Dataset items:
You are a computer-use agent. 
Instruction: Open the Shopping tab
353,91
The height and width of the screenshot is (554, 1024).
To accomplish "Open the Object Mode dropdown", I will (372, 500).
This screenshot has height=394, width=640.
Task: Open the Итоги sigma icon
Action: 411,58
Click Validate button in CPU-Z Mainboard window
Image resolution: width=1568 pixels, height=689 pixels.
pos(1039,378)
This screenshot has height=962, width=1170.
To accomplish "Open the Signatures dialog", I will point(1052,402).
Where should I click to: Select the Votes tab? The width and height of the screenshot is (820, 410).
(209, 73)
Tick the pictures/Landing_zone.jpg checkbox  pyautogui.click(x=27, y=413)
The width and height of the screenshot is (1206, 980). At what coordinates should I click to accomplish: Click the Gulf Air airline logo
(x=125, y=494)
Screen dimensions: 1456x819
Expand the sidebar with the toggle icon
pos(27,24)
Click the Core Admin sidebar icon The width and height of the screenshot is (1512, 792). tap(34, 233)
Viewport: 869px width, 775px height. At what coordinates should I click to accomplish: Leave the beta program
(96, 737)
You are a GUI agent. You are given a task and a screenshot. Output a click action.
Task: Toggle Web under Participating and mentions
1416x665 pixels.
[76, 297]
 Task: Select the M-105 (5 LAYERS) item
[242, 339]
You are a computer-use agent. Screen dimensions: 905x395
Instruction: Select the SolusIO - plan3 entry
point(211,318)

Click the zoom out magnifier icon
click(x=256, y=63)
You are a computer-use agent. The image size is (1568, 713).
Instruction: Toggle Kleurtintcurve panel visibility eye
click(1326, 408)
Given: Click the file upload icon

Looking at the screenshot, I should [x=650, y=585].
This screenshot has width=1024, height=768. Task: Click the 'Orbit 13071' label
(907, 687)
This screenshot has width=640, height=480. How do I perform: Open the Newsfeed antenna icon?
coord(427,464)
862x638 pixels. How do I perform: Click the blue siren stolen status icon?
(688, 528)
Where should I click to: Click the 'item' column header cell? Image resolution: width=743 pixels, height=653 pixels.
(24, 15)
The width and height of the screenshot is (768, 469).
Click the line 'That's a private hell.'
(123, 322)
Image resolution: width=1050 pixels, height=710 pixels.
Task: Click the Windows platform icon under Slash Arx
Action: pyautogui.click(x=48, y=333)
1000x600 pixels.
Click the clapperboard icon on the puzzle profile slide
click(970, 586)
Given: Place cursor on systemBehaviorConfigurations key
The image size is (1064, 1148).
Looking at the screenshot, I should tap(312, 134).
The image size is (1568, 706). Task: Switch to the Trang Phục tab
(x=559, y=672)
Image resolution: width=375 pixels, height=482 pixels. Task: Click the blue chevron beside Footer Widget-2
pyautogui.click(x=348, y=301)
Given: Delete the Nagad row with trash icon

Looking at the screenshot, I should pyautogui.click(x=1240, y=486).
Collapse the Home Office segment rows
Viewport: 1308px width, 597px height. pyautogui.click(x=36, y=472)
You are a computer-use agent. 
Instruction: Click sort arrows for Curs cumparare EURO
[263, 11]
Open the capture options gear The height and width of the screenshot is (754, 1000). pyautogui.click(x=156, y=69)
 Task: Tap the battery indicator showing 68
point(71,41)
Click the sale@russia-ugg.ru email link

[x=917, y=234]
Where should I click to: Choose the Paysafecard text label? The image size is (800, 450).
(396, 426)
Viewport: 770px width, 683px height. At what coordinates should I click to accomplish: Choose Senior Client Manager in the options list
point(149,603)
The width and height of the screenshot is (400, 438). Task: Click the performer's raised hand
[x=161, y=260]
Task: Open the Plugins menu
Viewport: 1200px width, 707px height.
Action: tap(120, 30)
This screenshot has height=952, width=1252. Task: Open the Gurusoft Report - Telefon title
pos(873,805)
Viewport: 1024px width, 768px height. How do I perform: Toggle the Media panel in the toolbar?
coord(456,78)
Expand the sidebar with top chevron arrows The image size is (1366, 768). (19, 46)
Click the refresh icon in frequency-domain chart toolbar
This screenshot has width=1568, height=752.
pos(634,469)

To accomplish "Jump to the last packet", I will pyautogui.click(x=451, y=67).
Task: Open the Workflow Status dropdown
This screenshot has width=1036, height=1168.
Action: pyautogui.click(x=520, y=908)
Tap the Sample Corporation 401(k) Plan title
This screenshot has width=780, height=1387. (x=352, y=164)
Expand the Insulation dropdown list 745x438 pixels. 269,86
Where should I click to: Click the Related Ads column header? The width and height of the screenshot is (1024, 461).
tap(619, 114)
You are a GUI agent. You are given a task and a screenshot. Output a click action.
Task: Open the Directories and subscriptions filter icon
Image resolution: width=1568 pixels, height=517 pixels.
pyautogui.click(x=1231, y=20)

Your task
Take every line above carrying "computer" and return it.

Output of the exercise
You are a computer-use agent. 
You are a computer-use agent. Screen dimensions: 905x395
You are a computer-use agent. The image size is (1568, 713).
You are a computer-use agent. 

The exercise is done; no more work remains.